St. Pete resident Robbie Marsade said he lost a brother in a crash involving a red light runner. He is all about having cameras mounted to stoplights to catch drivers who run red lights. Stop signs, even. People run red lights because they are speeding, Marsade said.

“It’s not rocket science. You don’t get a ticket for driving the speed limit. You get a ticket for speeding. There have been enough studies to show – and footage that shows people running through red lights. T-boning. People dying.”

Marsade said careless drivers make St. Petersburg a scary place to drive.

“You have people driving with their dogs in their laps. They can’t look out the other side because they’re also on their cell phone.”

The debate over red light cameras did not attract the Big Brother questions one might expect when City Hall talks surveillance. Instead, the big question was what the council’s true motive was: money or safety? Council member Herb Polson has a simple answer.

“It’s not a money issue. I am saying it publicly. I told the newspaper that yesterday. I told folks throughout the county that. To me, it’s not a money issue.”

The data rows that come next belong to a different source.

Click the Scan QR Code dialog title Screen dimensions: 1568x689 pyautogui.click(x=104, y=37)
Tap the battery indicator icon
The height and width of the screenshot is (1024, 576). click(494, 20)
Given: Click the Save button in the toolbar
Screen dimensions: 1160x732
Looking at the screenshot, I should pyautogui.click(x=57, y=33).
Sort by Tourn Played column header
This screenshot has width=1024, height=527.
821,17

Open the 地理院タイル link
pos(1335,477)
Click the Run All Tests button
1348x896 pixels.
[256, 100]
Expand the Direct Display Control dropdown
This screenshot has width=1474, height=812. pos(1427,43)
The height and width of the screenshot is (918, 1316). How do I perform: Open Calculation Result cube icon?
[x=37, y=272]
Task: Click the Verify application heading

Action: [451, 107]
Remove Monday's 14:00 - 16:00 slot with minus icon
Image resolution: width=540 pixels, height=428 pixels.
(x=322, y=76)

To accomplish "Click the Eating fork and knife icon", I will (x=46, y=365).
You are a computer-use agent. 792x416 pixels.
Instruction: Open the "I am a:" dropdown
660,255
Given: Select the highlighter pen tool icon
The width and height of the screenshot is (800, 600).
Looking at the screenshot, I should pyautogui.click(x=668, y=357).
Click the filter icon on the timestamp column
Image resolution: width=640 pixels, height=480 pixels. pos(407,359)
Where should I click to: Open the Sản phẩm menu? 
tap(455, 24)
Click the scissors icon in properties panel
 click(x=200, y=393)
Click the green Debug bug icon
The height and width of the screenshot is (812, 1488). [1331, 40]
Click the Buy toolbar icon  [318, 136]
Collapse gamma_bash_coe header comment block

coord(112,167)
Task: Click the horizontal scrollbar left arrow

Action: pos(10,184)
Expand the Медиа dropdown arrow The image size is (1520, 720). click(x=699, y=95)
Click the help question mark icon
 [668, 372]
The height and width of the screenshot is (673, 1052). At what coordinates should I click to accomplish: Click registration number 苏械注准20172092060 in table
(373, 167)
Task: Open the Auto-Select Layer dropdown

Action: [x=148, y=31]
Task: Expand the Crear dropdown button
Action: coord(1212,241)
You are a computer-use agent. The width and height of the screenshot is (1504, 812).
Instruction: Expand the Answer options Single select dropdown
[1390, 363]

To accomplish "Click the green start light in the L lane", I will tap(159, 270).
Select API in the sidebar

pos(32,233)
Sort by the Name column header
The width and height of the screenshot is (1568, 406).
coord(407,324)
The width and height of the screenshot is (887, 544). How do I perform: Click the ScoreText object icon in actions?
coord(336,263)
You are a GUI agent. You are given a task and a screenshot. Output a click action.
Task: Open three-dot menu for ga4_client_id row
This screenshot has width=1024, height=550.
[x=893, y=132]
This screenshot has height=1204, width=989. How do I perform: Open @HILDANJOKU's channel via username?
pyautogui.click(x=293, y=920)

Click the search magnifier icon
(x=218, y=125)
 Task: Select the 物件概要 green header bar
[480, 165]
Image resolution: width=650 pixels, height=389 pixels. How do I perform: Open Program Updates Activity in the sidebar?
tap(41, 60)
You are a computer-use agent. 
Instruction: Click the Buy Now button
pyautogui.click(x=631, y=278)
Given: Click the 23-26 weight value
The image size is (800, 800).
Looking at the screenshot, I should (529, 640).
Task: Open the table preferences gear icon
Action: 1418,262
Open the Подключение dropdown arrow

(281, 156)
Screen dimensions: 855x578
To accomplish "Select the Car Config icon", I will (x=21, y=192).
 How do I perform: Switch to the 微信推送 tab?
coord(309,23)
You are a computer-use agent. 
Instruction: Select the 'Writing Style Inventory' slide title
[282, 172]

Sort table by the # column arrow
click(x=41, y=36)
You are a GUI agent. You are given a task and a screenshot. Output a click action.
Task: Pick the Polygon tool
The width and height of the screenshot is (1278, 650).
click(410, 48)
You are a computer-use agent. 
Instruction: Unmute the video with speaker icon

To show this, Council member Karl Nurse moved to require the city to use the revenue it keeps from the $155 tickets for public-safety measures. That motion failed, but Nurse said he hopes the council will revisit the idea at a later date.

“People were not as upfront this week about the use of the money as they were when we started. … That’s the obvious place it ought to go to.”

Mayor Bill Foster said he didn’t really care about fines, and that the city should consider tougher punishment for drivers who continually disregard red lights.

“Quite frankly, I don’t care if there is no fine imposed for the blatant red light runner. Put ’em in jail…”

Not everyone on the council was convinced. Wengay Newton was the only council member not to support the ordinance. He said red light cameras were a piecemeal effort at best, and that if the city was doing this for safety, the revenue from red light tickets wouldn’t be slated for the general fund.

“I can’t see how it’s safety when … the gentleman brought up four-way stop signs. I see people plow through those. I see them drive 55 miles an hour through a 15 mph school zone. And kids are walking around. If it’s truly safety, then we’re going to jump to the whole issue. Not piecemeal, because if we don’t it’ll look like it’s purely revenue. …”

Another issue the council addressed was the fact that state law doesn’t allow cities to use red light cameras – yet. The Florida attorney general as well as an Aventura, Fla., judge have deemed them out of the scope of municipal authority. The city is waiting on several bills pending in the state Legislature that would change this before they start enforcing red light cameras. Newton questioned this as well.

“If it may not go into effect, then why do this? If we’re not pre-empting the state Legislature? For revenue.”

Some members of the public were also concerned about the ordinance. Among these was the question of whether there was adequate data to demonstrate need for the cameras or their effectiveness. Former council candidate Steve Corsetti said he wasn’t necessarily against or for it, but that he wasn’t sure about the constitutionality of the cameras.

Supporters likened tickets resulting from red light cameras to parking tickets. The cameras would be installed on traffic lights at intersections with high accident rates, but not until state lawmakers say it’s is OK for them to do so.